Copy the data from the line with "You are a computer-use agent." up to and including the last line, swapping "magnifier" for "search icon" and keeping everything else the same. Leave the pictures out.

>>>

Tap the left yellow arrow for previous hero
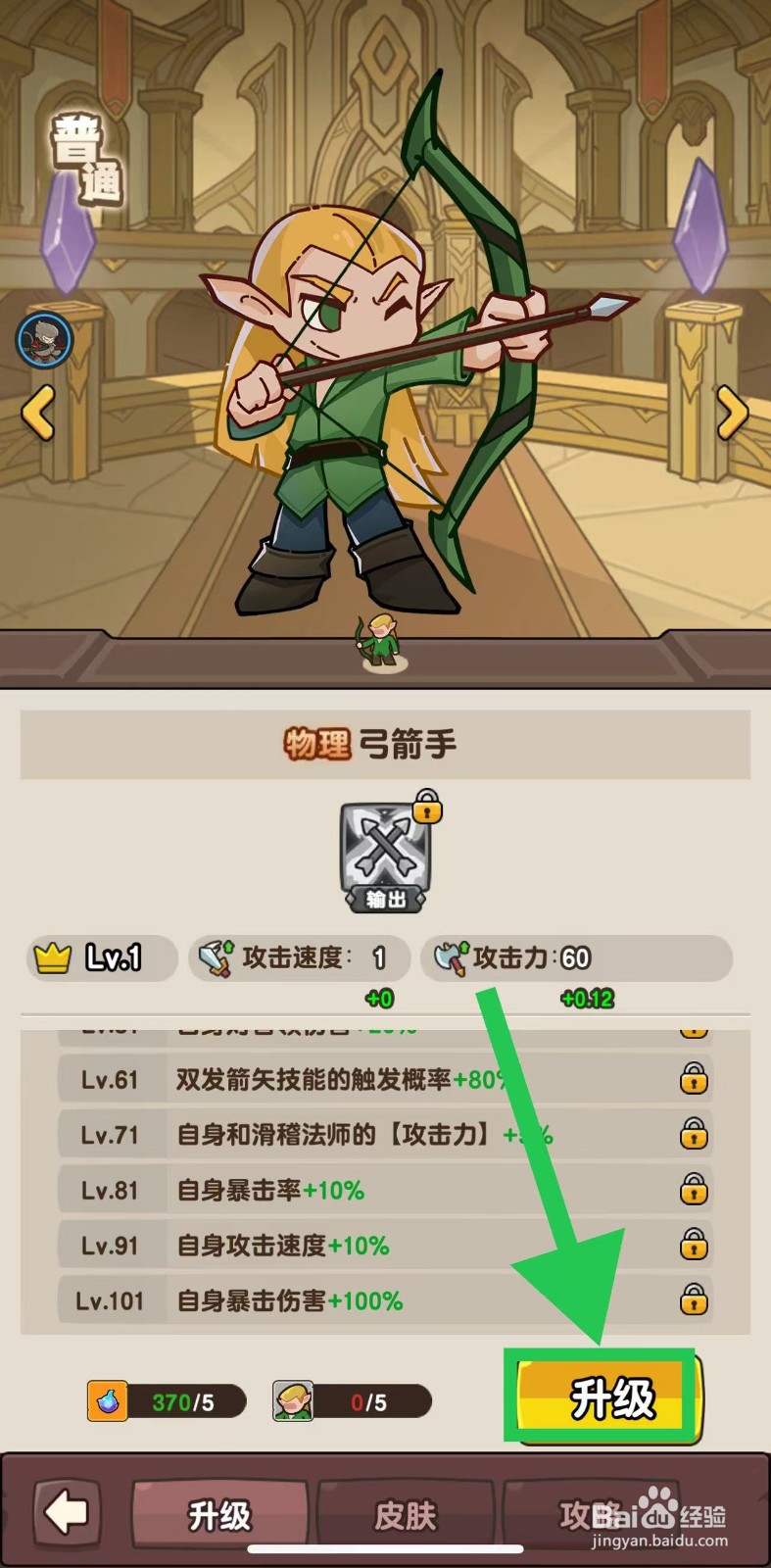Image resolution: width=771 pixels, height=1568 pixels. (x=38, y=413)
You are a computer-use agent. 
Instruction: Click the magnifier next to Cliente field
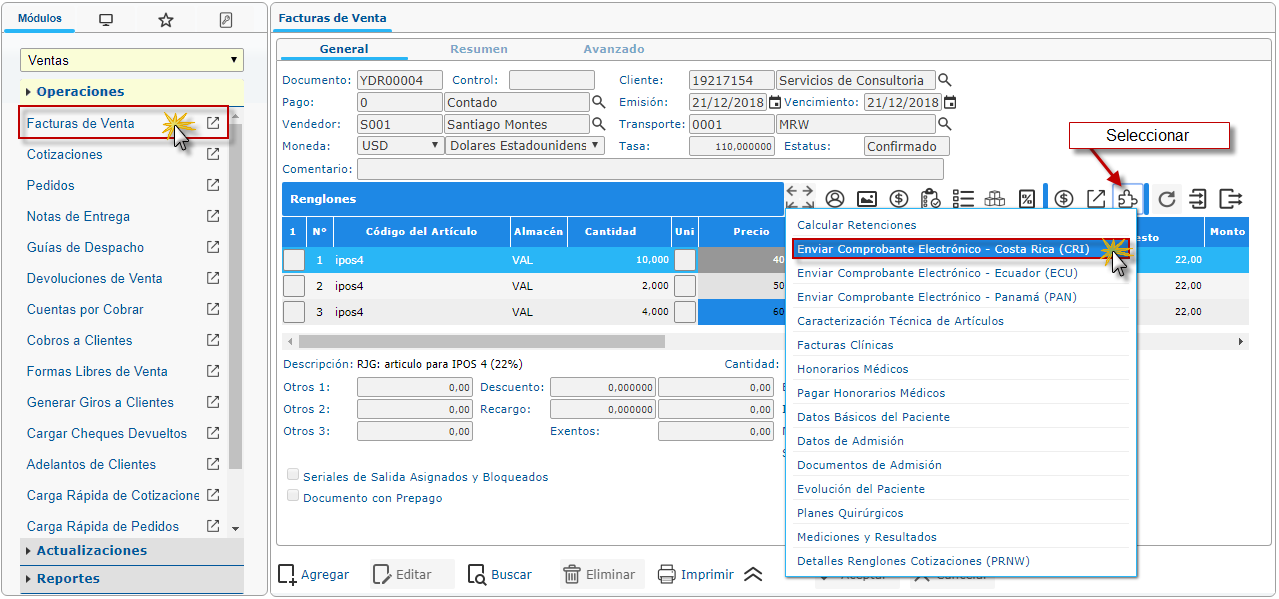pos(944,80)
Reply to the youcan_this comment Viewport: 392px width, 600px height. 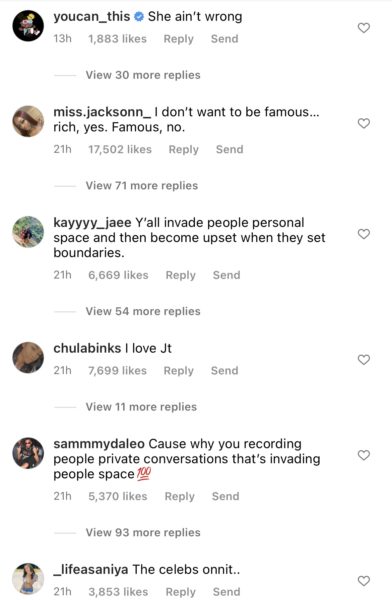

<<<

Correct output >>
You are a computer-use agent. 
Instruction: Click the search icon next to Cliente field
pos(944,80)
Reply to the youcan_this comment Viewport: 392px width, 600px height. 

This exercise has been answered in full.